(Record extracts Opens)

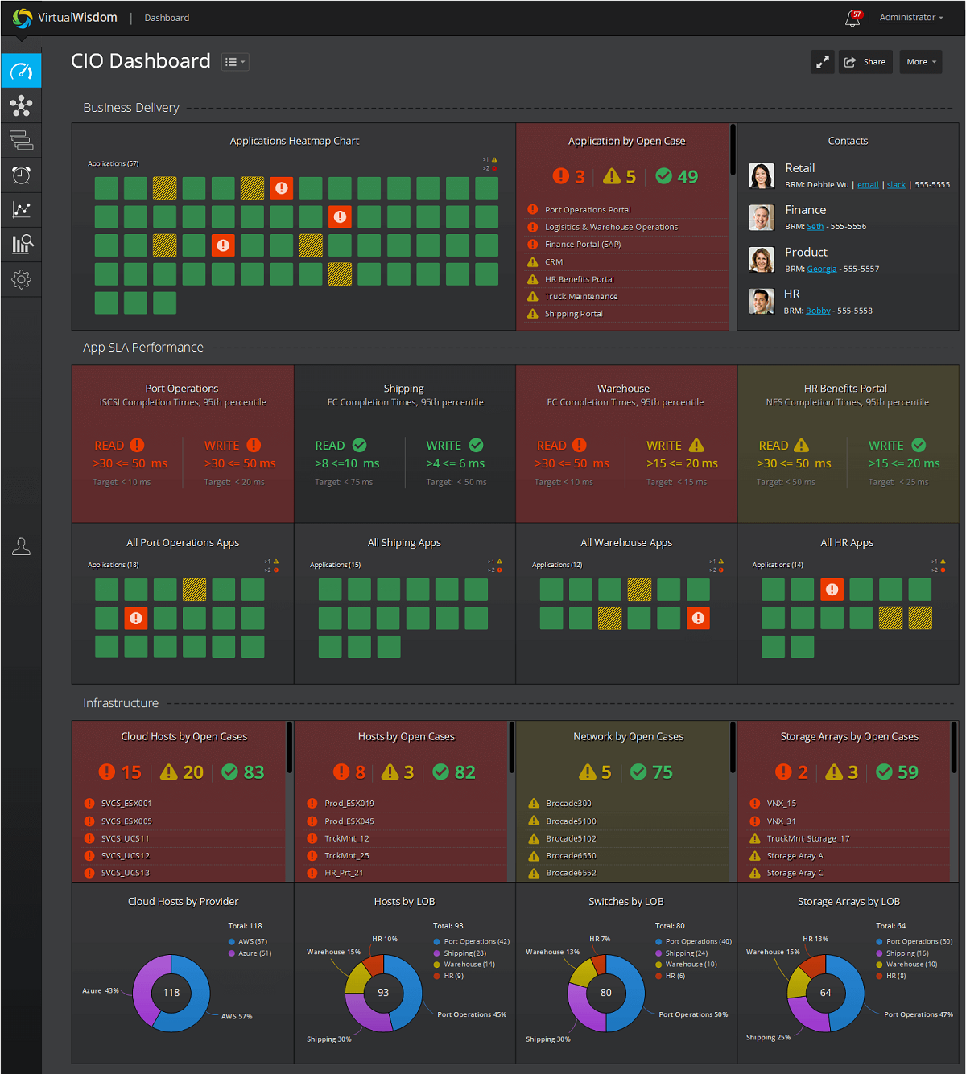
Task: Open alarms via the alarm clock icon
Action: (21, 175)
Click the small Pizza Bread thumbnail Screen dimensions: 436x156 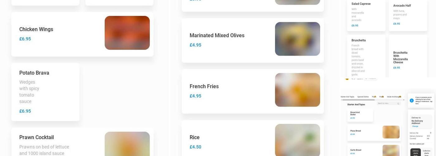[391, 132]
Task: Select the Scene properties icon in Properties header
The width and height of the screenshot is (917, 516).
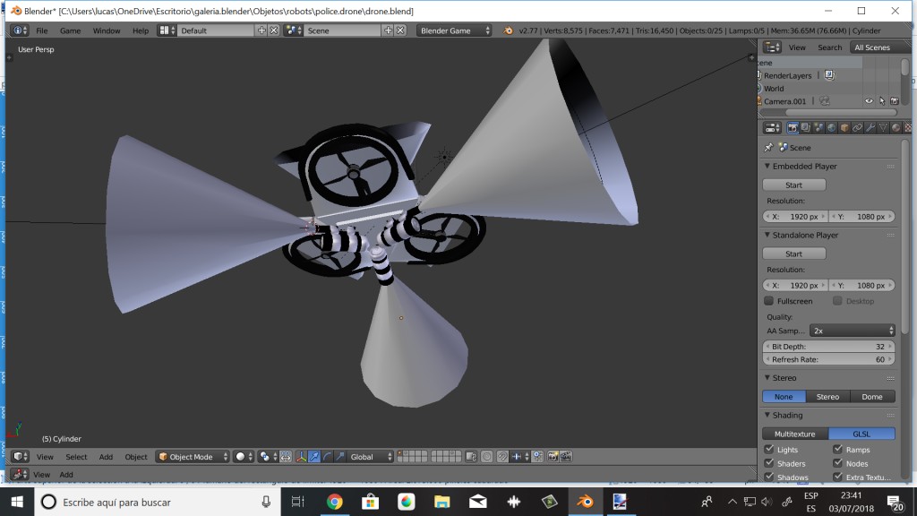Action: point(818,127)
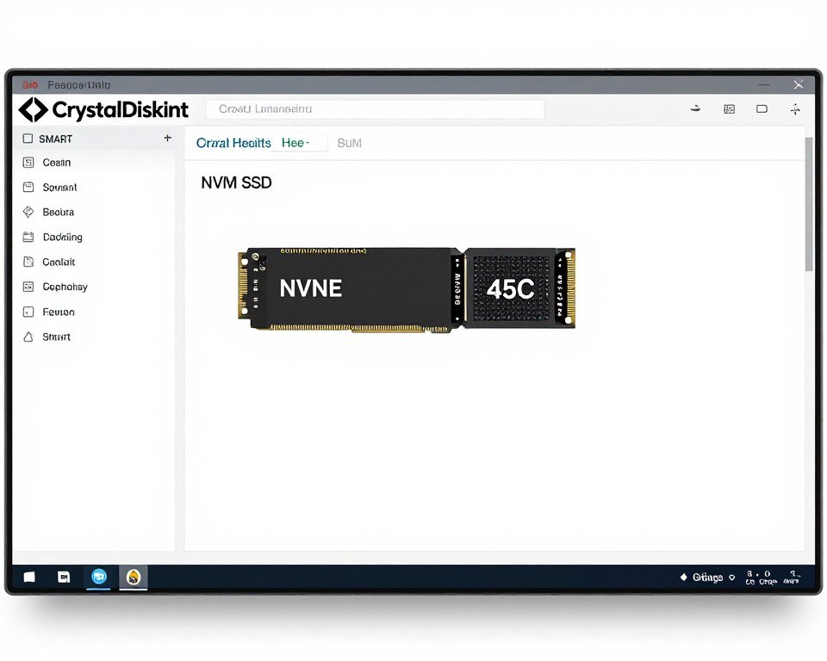Click the Somant sidebar entry
Screen dimensions: 827x661
click(57, 187)
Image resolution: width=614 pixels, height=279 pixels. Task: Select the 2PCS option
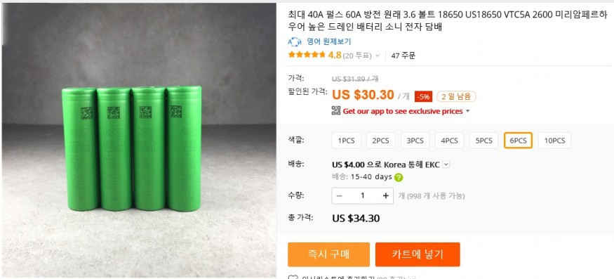(380, 141)
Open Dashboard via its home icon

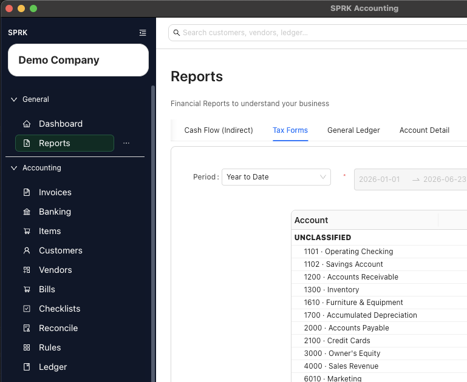click(27, 124)
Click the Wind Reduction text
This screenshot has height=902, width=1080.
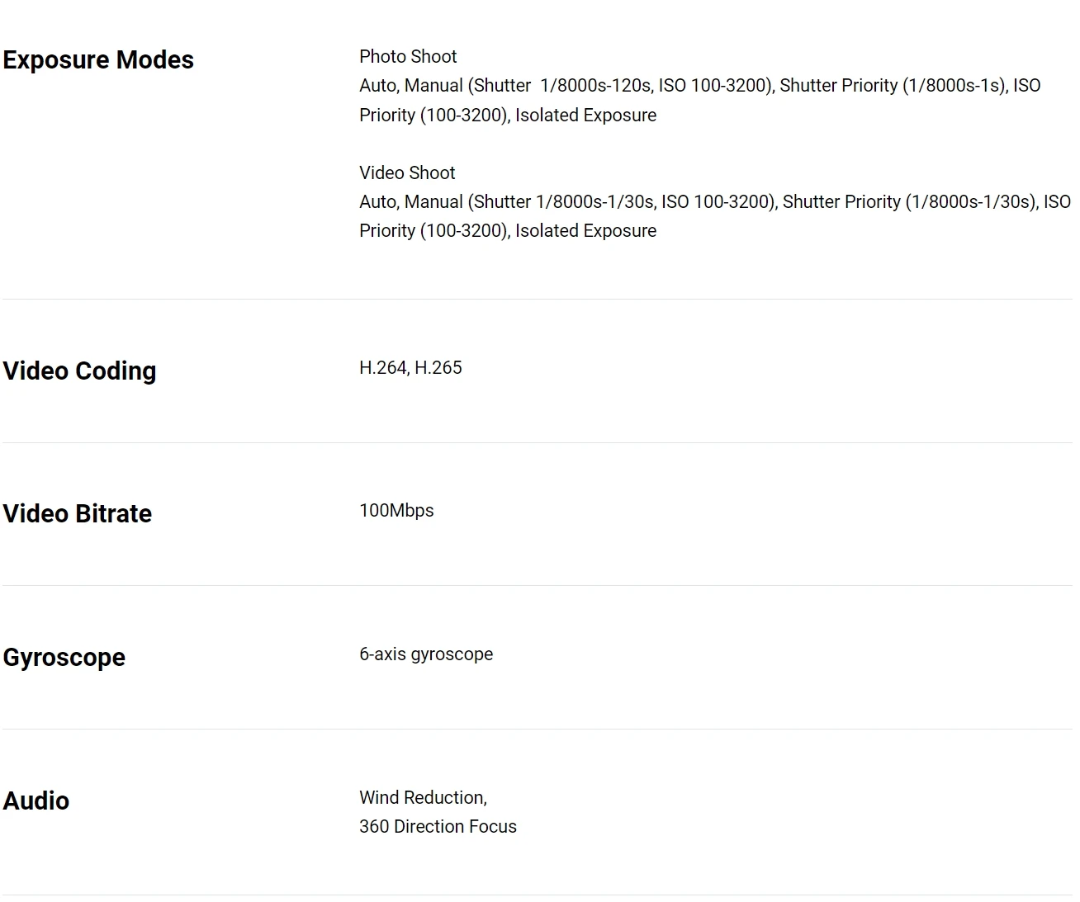pos(423,798)
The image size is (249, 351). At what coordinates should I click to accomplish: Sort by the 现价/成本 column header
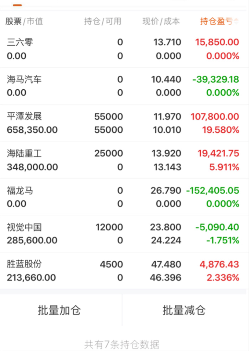tap(161, 21)
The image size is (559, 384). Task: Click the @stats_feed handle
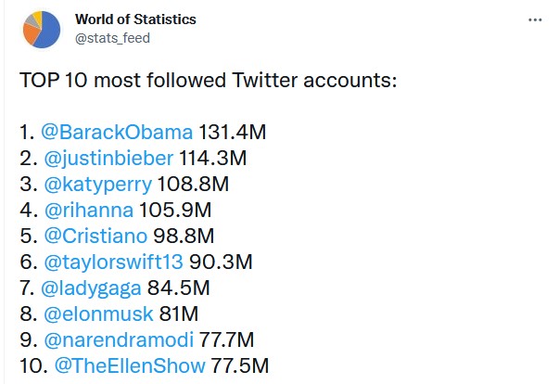click(112, 38)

(Record extracts Closes)

What is expected → Please return only the lines running from the line with "Click the Wind Reduction text" to the final line of the data, both included, exactly and without any pictures.

Response →
Click the Wind Reduction text
This screenshot has height=902, width=1080.
pos(423,798)
The image size is (249, 351). At what coordinates should I click to accomplish: Sort by the 现价/成本 column header
tap(161, 21)
The image size is (559, 384). Task: Click the @stats_feed handle
click(112, 38)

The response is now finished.